▶ [WHAT THIS TASK INVOLVES]:
Please reproduce the entries below exactly from the line holding "The height and" through the last line, both included, and omit any pictures.
────
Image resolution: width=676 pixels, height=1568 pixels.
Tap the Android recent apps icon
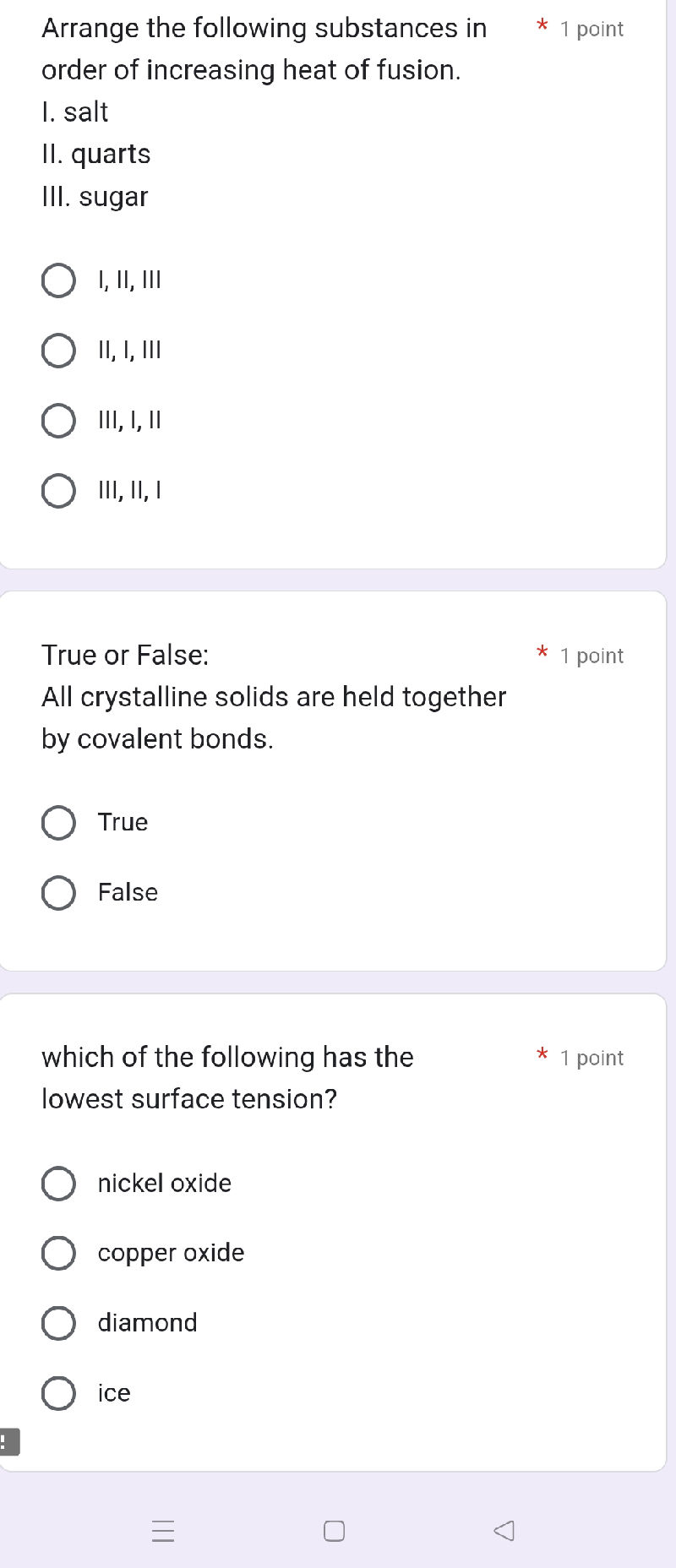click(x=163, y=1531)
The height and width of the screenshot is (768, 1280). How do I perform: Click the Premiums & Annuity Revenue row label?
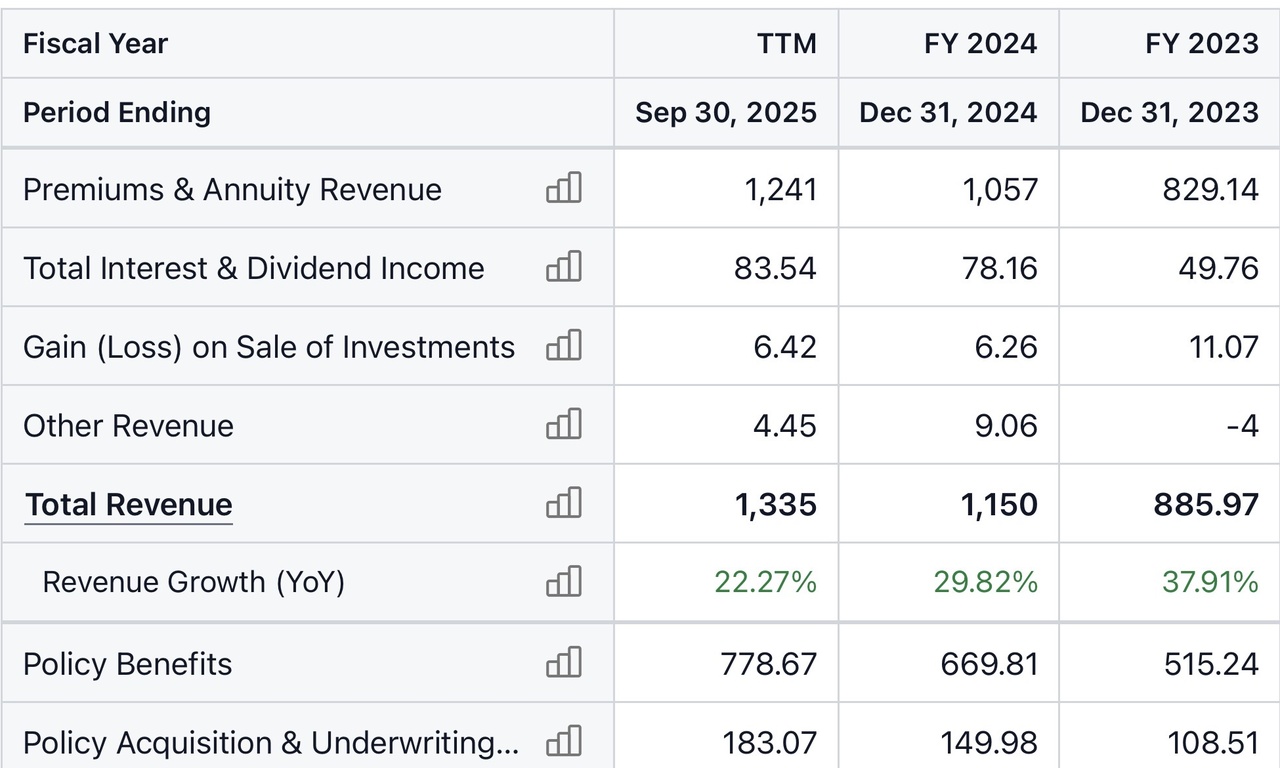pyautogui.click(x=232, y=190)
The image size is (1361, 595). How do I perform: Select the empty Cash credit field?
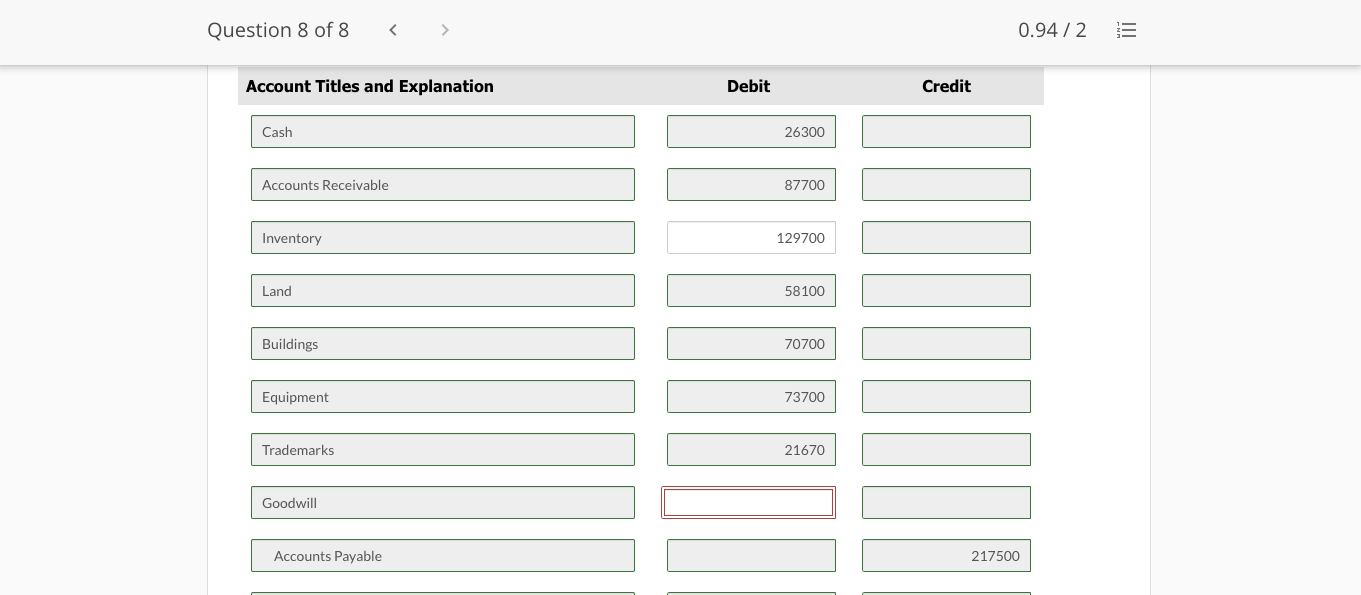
────
▶ [EXERCISE RESPONSE]:
The height and width of the screenshot is (768, 1280). How do I perform: Click the Premiums & Annuity Revenue row label?
pyautogui.click(x=232, y=190)
The image size is (1361, 595). How do I perform: Select the empty Cash credit field?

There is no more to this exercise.